Yet I find myself somewhat drawn in by the quixotic idea that we should "teach the argument." I am not a scientist, and all that I knew as an undergraduate about the evolution debate came from the study of two critical confrontations. The first was between Thomas Huxley (Darwin's understudy, ancestor of Aldous and coiner of the term "agnostic") and Bishop Samuel Wilberforce (third son of the great Christian emancipator William) at the Oxford University Museum in 1860. The second was the "Monkey Trial" in Dayton, Tenn., in 1925, which pitted the giant of Protestant fundamentalism, William Jennings Bryan, against Clarence Darrow and H. L. Mencken. Every educated person should know the arguments that were made in these transatlantic venues.

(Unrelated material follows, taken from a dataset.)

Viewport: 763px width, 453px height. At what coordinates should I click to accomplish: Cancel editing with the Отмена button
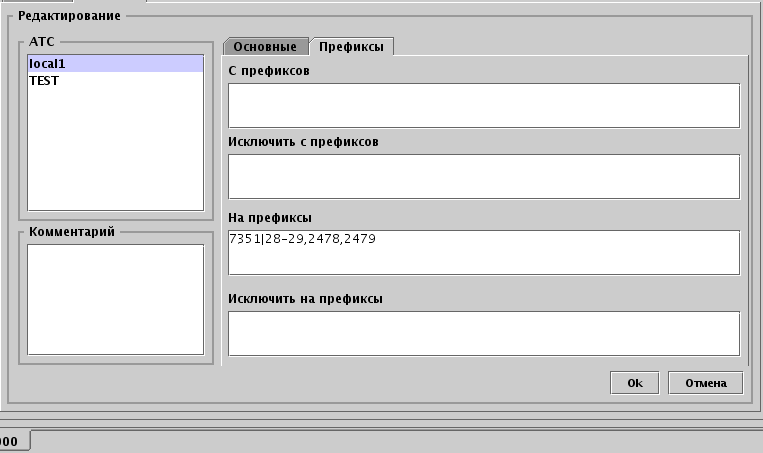[706, 383]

So by all means let's "be honest with the kids," as Dr. Don McLeroy, the chairman of the Texas education board, wants us to be. The problem is that he is urging that the argument be taught, not in a history or in a civics class, but in a biology class. And one of his supporters on the board, Ken Mercer, has said that evolution is disproved by the absence of any transitional forms between dogs and cats. If any state in the American union gave equal time in science class to such claims, it would certainly make itself unique in the world (perhaps no shame in that). But it would also set a precedent for the sharing of the astronomy period with the teaching of astrology, or indeed of equal time as between chemistry and alchemy. Less boring perhaps, but also much less scientific and less educational.
. . .
It's not just that the overwhelming majority of scientists are now convinced that evolution is inscribed in the fossil record and in the lineaments of molecular biology. It is more that evolutionists will say in advance which evidence, if found, would refute them and force them to reconsider. ("Rabbit fossils in the pre-Cambrian layer" was, I seem to remember, the response of Prof. J.B.S. Haldane.) Try asking an "intelligent design" advocate to stipulate upfront what would constitute refutation of his world view and you will easily see the difference between the scientific method and the pseudoscientific one.